Tips for switchers
The Tao of Mac - blog/2003-12-21
Tips For New Switchers
A lot of people have been moving to the Mac these past few days, so I thought I'd jot down a few notes about my (nigh-on two year) experience.
Unpacking & Testing
* While unpacking, look at the packaging. There are neat graphical hints of how to unpack every Mac printed on the box. Do leaf through the manual, but (here's the important bit) don't rush it. There are a few important things to know, even if you've had a Mac before.

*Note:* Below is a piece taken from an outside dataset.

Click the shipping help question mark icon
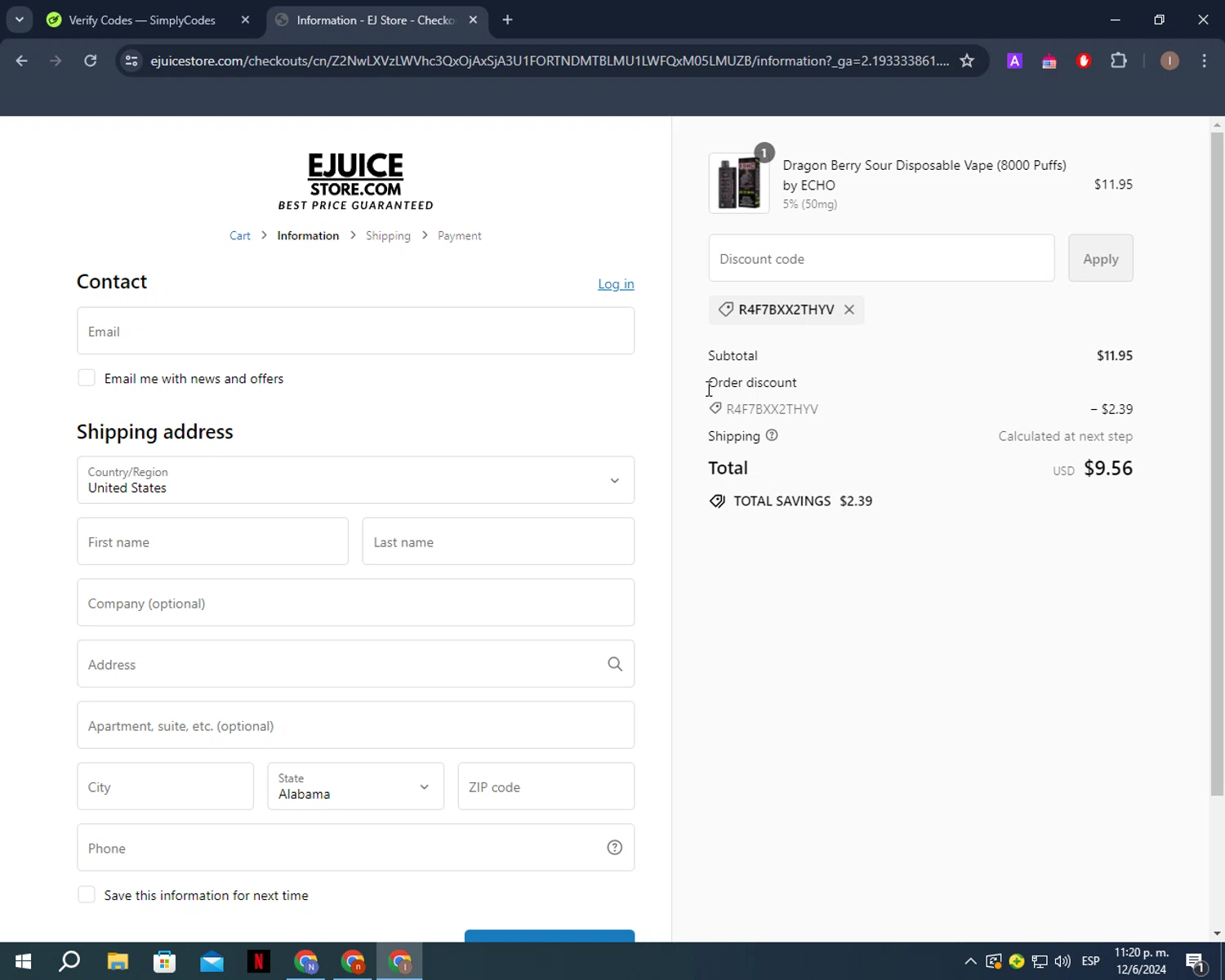This screenshot has height=980, width=1225. click(772, 435)
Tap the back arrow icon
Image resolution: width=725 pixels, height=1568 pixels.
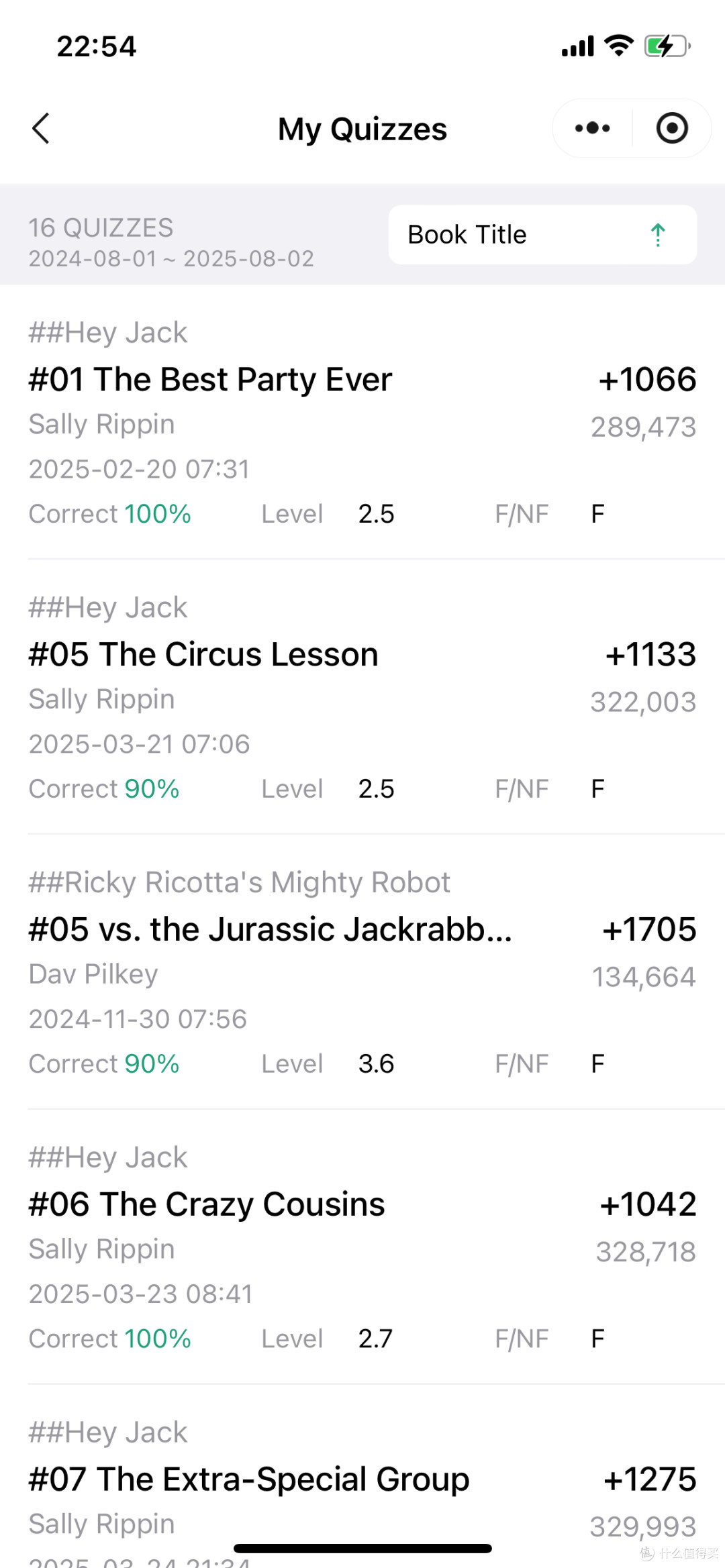[41, 128]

* If you're getting a laptop or flatscreen, boot the Hardware Test off the first install CD (insert the CD and hold down Alt - or Option, as it is called in older keyboards - while the machine boots). Amongst other things, it performs a display test - which is fundamental for picking up "dead" pixels before you start installing stuff (you can also use ScreenQuery).
Setting up Mac OS X
* The default behavior these days is for the Mac to prompt you for an installation language the first time it boots from the hard disk and, after installing a few files (a few minutes' worth) configure your locale settings. If your Mac boots straight to the Finder or to the login panel, then someone else has used it before.
* After setting up your keyboard, language and whatnot, the installer creates the first user account. This is the important bit: it is an administration account, and you're better off calling it "Administrator" (if you're a UNIXhead, this is not root, which is disabled) and creating a "regular" user account later for your own use (you can do it in System Preferences after setup ends). This will not prevent you from making all the silly mistakes people do when using a Mac for the first few months, but it will significantly decrease the odds of you breaking something.
(Yes, you can break a Mac OS X install - or files that make subsequent upgrades fail - by mistake when you're the admin user...)
Don't:
* Use the administration account for anything other than setting up the machine and applications or changing "permanent" settings (if you want to, say, change network settings as a normal user you'll be prompted for the admin password, and since you'll do configuration changes less and less often as time progresses, this isn't a real issue).
* Install "toy" applications as the admin user until you're sure you're going to use them.
* Ever, ever move Apple applications (such as Mail.app) to other folders. Mac OS X updates are not always very clever at updating built-in apps, so you'll end up with ether two copies of your apps or a single broken one.
* Fiddle with the system startup scripts unless you''re sure you know what you're doing. Mac OS X doesn't use runlevels in the same way as "classic" UNIX systems, and things like network configuration, system services, and whatnot are not (necessarily) stored under /etc. You'll figure it out after a while, but don't go in thinking this is "just like any other UNIX system". It both is and isn't like other UNIXes, and like other UNIXes, fiddling under the hood is not to be done lightly.
Do:
* Get a proper mouse. I've said before that Mac OS X with a single button mouse is like rowing with a single oar, and I mean it: Mac OS X supports multiple-button mice, scroll wheels, etc. I use Microsoft wireless mice (the old kind, not the Bluetooth ones), which work perfectly and can be obtained in white (no sense getting a horrible blue and red mouse, now is there?). Laptop users should get something like uControl or SideTrack to make better use of the trackpad.
* Create your own Applications folder inside your home directory and try out new stuff in there. If it breaks, you won't break the machine for other people (and if a Mac OS X app breaks while running under an unprivileged account, it's badly written for sure).
* Drag Terminal.app to your dock as soon as possible. UNIX won't bite you, and some things are best done at a terminal.
* Spend some time getting used to the accelerator and "special" keys. They make sense after a while, but having the extra Command modifier key and a different meaning for Home and End plays havoc with some people's reflexes. If you're using a desktop Mac with a non-US keyboard, the screen brightness control is often unmarked - try the function keys above the help key.
* Install X11 and get Fink, in this order. Set up the placeholder packages to let Fink use Apple's X11 stuff, and then install whatever packages you need to feel at home. Fink is especially nice since it does not, ever, mess around with your Mac OS X system directories (it hangs off /sw, /sw/bin, etc.) and has the most packages available.
And that's it for now, really. I have a few friends who are recent Switchers (two each from the Linux and Windows worlds), and will probably edit this post with new hints soon.